Question

We have a half cylinder roof of radius `r` and height `r` mounted on top of four rectangular walls of height `h`. We have `200π` `m^2` of plastic sheet to be used in the construction of this structure. What is the value of `r` that allows maximum volume?

Answer 1

`r=20/sqrt(3)=(20sqrt(3))/3`

Explanation:

Let me restate the question as I understand it.
Provided the surface area of this object is `200pi`, maximize the volume.

Plan
Knowing the surface area, we can represent a height `h` as a function of radius `r`, then we can represent volume as a function of only one parameter - radius `r`.
This function needs to be maximized using `r` as a parameter. That gives the value of `r`.

Surface area contains:
4 walls that form a side surface of a parallelepiped with a perimeter of a base `6r` and height `h`, which have total area of `6rh`.
1 roof, half of a side surface of a cylinder of a radius `r` and hight `r`, that has area of `pi r^2`
2 sides of the roof, semicircles of a radius `r`, total area of which is `pi r^2`.

The resulting total surface area of an object is
`S = 6rh+2pi r^2`
Knowing this to be equal to `200pi`, we can express `h` in terms of `r`:
`6rh+2pir^2=200pi`
`r=(100pi-pir^2)/(3r) = (100pi)/(3r) - pi/3r`#

The volume of this object has two parts: Below the roof and within the roof.
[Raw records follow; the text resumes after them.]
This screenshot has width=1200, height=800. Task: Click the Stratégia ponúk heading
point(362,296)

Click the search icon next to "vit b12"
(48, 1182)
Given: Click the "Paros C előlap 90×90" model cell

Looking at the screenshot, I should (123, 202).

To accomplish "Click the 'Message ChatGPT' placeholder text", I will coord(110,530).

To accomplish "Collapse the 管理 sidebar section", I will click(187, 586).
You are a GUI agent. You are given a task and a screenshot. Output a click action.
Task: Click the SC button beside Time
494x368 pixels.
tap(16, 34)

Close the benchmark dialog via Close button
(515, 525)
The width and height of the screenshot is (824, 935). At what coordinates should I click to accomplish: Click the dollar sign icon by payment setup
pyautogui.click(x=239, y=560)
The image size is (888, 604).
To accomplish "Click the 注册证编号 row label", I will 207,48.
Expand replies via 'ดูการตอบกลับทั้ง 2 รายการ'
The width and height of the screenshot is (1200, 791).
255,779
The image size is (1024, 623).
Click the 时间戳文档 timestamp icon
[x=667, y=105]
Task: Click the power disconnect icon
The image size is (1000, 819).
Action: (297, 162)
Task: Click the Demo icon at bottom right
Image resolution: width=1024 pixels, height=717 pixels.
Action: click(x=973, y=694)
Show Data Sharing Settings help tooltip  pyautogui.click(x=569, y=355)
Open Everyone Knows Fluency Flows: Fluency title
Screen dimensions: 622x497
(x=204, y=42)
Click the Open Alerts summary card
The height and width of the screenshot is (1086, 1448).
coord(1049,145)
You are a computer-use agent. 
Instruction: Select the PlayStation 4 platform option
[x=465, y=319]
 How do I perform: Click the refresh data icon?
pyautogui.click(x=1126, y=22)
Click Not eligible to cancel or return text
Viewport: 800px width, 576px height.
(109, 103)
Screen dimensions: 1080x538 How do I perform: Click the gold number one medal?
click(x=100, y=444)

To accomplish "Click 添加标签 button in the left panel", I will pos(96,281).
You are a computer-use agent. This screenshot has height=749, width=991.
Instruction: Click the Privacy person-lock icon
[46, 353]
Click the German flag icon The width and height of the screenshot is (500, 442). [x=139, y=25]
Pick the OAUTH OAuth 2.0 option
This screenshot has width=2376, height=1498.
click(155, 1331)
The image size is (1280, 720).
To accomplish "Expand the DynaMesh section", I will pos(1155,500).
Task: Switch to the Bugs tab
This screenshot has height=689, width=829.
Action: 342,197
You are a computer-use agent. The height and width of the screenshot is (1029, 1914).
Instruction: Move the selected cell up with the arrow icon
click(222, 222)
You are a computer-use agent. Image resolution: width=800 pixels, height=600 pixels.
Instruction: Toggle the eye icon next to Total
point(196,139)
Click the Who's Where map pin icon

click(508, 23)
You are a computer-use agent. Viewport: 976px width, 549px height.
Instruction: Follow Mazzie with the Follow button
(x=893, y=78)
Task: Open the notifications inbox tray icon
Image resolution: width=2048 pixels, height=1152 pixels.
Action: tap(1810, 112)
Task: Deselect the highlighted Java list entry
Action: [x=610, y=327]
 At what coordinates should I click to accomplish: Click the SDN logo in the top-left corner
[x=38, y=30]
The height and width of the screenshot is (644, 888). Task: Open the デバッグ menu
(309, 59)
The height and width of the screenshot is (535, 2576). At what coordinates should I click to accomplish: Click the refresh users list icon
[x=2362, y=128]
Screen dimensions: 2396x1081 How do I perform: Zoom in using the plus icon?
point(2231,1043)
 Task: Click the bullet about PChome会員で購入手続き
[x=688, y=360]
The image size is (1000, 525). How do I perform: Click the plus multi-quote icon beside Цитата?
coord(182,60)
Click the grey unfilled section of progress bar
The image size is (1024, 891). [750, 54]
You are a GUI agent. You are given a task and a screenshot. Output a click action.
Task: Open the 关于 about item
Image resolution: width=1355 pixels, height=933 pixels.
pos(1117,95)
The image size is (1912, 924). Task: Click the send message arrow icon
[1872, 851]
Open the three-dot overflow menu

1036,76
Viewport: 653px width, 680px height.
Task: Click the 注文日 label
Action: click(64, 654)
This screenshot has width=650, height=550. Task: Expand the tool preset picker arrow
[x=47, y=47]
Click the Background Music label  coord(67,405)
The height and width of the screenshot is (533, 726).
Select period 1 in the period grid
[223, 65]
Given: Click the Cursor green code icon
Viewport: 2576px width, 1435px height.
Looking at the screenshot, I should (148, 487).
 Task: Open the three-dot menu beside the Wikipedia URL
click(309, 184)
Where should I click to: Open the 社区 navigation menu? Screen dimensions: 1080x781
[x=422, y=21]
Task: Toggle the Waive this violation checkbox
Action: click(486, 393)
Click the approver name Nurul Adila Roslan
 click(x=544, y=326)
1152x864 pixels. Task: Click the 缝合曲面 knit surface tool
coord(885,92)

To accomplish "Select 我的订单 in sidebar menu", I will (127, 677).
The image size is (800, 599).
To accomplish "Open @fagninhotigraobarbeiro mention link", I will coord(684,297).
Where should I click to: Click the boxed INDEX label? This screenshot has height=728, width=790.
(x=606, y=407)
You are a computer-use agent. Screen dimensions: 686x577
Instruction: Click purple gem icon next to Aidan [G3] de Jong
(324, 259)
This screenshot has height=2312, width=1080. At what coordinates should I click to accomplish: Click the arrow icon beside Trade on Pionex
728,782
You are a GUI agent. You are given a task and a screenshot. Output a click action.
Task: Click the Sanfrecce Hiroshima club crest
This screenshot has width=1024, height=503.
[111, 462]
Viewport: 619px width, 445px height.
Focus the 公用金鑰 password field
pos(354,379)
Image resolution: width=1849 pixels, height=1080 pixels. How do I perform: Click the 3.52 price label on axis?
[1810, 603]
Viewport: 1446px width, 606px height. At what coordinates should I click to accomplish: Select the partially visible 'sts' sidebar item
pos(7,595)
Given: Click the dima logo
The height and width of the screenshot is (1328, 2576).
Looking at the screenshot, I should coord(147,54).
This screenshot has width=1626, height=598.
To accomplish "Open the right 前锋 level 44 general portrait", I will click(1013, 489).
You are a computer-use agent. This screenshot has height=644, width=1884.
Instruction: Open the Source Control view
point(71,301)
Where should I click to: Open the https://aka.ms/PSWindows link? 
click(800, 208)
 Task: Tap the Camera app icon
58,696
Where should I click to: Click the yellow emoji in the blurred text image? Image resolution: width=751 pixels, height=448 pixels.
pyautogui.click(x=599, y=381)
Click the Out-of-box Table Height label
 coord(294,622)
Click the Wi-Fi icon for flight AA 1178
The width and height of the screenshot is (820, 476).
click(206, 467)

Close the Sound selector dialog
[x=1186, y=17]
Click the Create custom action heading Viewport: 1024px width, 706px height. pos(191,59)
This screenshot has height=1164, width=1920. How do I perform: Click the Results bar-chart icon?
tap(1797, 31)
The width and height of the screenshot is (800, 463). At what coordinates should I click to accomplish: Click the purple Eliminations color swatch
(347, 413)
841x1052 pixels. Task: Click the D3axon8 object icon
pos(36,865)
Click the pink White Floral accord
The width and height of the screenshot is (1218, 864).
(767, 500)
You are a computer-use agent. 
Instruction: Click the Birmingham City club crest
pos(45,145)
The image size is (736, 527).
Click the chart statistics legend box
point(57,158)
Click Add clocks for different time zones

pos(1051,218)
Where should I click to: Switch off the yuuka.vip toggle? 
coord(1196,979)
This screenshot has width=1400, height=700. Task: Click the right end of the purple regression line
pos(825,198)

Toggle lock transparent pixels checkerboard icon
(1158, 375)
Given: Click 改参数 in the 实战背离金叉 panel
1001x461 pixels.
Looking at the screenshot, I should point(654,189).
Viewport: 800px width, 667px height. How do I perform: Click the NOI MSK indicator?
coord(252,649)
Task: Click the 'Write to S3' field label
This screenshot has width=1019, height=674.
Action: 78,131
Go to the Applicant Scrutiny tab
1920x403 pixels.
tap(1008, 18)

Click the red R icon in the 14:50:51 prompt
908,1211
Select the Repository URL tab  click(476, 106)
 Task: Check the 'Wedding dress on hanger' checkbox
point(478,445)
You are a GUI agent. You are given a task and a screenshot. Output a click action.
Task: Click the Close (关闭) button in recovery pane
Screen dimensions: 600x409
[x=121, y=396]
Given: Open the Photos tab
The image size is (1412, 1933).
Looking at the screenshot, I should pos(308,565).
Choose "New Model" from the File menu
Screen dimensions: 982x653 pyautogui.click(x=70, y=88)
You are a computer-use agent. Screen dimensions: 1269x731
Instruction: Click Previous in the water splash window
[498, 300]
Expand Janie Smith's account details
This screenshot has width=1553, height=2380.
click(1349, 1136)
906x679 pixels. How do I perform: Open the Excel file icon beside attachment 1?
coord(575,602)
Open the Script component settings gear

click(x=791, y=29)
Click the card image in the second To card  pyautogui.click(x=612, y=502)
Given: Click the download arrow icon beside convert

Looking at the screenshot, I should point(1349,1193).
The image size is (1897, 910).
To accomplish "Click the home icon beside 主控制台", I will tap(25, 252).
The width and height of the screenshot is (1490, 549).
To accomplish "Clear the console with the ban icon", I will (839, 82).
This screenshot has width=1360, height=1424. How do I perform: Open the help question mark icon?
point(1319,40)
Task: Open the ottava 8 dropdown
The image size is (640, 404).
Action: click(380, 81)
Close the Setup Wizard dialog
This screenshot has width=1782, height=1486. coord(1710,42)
Below the roof we have a parallelepiped with area of the base `2r^2` and height `h`, that is its volume is
`V_1 = 2r^2h=200/3pir - 2/3pir^3`

Within the roof we have half a cylinder with radius `r` and height `r`, its volume is
`V_2 = 1/2pir^3`

We have to maximize the function
`V(r) = V_1+V_2 = 200/3pir - 2/3pir^3 + 1/2pir^3 = 200/3pir - 1/6pir^3`
that looks like this (not to scale)
graph{2x-0.6x^3 [-5.12, 5.114, -2.56, 2.56]}

This function reaches its maximum when it's derivative equals to zero for a positive argument.

`V'(r) = 200/3pi - 1/2pi r^2`

In the area of `r>0` it's equal to zero when `r=20/sqrt(3)=20sqrt(3)/3`.
That is the radius that gives the largest volume, given the surface area and a shape of an object.